§ **Exercise prompt**
Transcribe exactly, please, the lines from the one containing "Collapse the Sistem section" through the end of the records below, and leave out the pictures.

(Stored records)
★ ★ ★ ★ ★
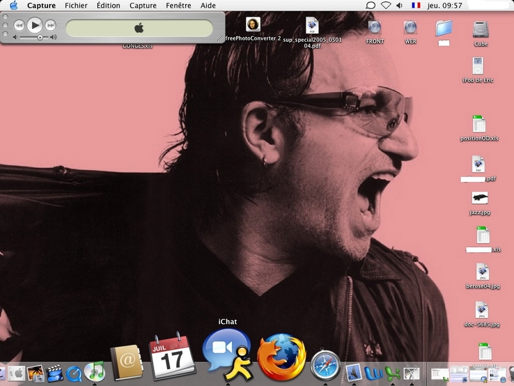514x386 pixels.
Task: Adjust the mini player volume slider
Action: coord(40,38)
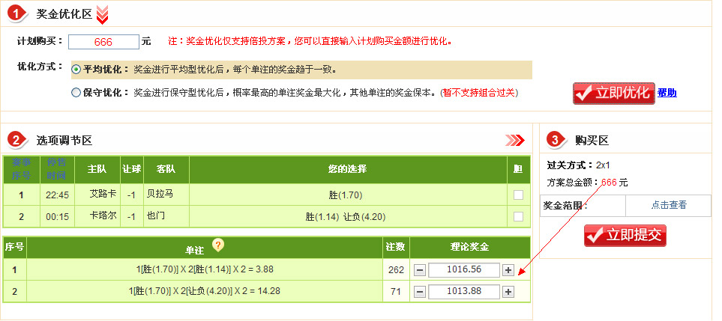Select the 平均优化 radio option
This screenshot has height=321, width=722.
point(76,70)
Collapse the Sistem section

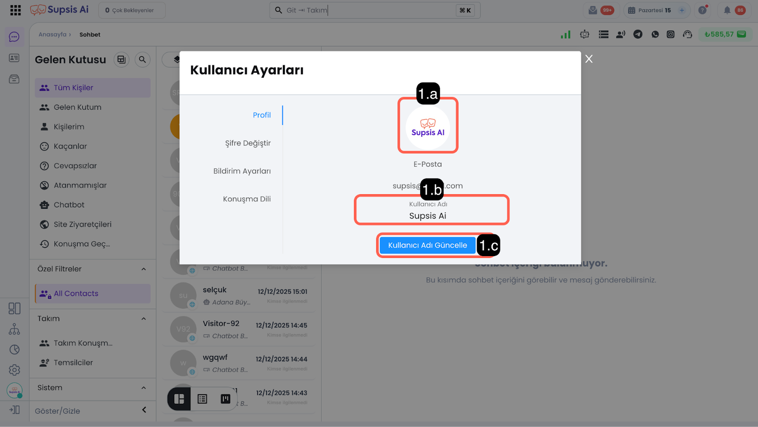[144, 388]
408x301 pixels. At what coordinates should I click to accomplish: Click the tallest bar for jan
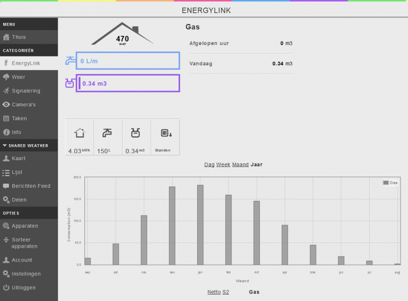click(200, 224)
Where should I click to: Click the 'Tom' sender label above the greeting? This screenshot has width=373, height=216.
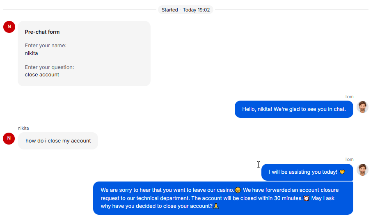click(349, 97)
★ ★ ★ ★ ★
§ **Answer**
Collapse the Sistem section

[144, 388]
408x301 pixels. At what coordinates should I click to accomplish: Click the tallest bar for jan
click(200, 224)
Where should I click to: Click the 'Tom' sender label above the greeting? This screenshot has width=373, height=216.
click(349, 97)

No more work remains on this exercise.